アマゾネスたちも追ってくるものの、向こうは多人数であることが仇となっていた。彼女たちは僕と同じ方法を使うことができない。蔦が限られているからだ。この方法で僕を追うことができるのは、せいぜいひとりかふたりだ。そんな少人数で僕に追いついても、あっという間に返り討ちに遭うことが分かっているので、ターザン飛びができないのだ。
仕方なく彼女たちは、自身の筋力をたよりに、枝から枝へとジャンプするしかない。ターザン逃げですばやく数本分の木を移動する僕に比べて、あきらかに彼女たちは遠回りを余儀なくされていた。しかも人数が多いために、全員が枝を飛び移ることさえもできず、他大勢は森を駆け抜けて追いかけるほかはなかった。

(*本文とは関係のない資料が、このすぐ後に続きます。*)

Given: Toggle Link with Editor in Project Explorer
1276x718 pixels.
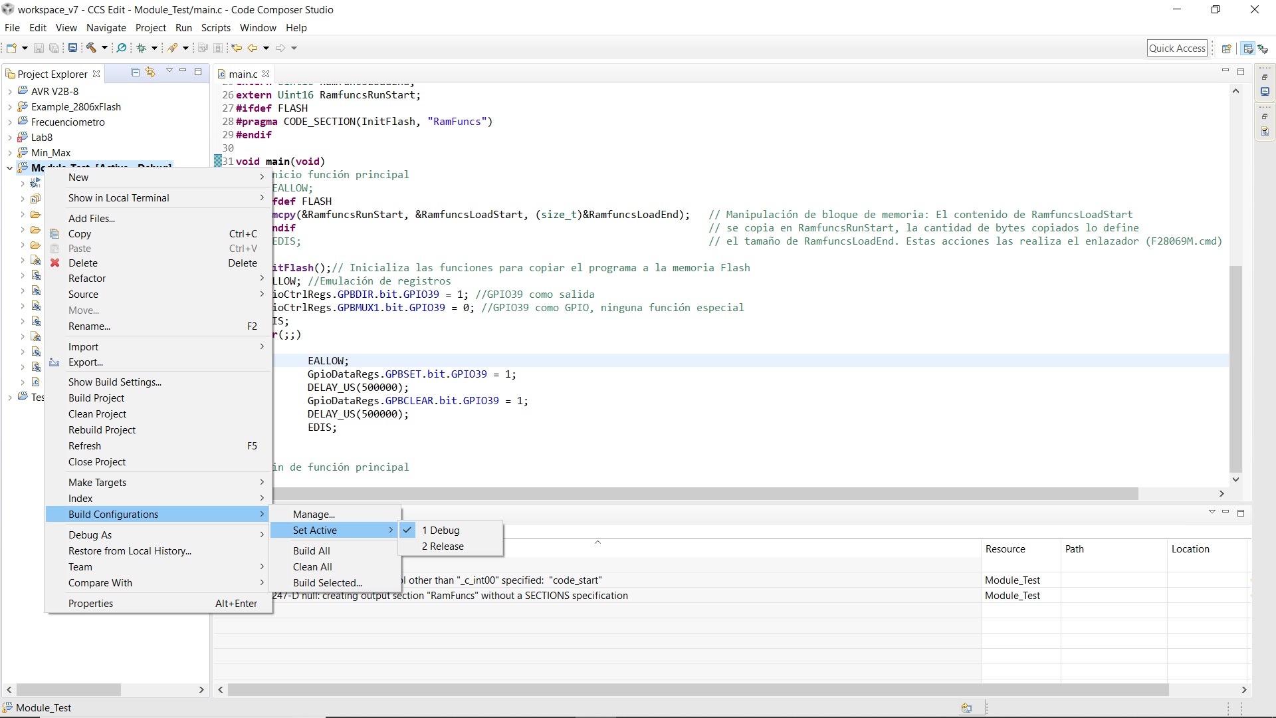Looking at the screenshot, I should click(x=150, y=72).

僕は枝から枝に飛び移ったり、蔦でターザン逃げをしたりして、どんどんアマゾネスたちから遠ざかることができた。よし、この調子で逃げ続ければ、アマゾネスたちをまくことができるだろう。
風が全身を駆け抜ける。女たちの脅威からひとまず抜け出せたとたん、猛スピードで移動する蔦が何とも心地よく思えてきた。本当にターザンみたいにアーアアーと叫びたくなるくらい、気分爽快であった。もちろん、叫べば自分の位置情報をアマゾネスたちに知らせることになるのでやらないけどね。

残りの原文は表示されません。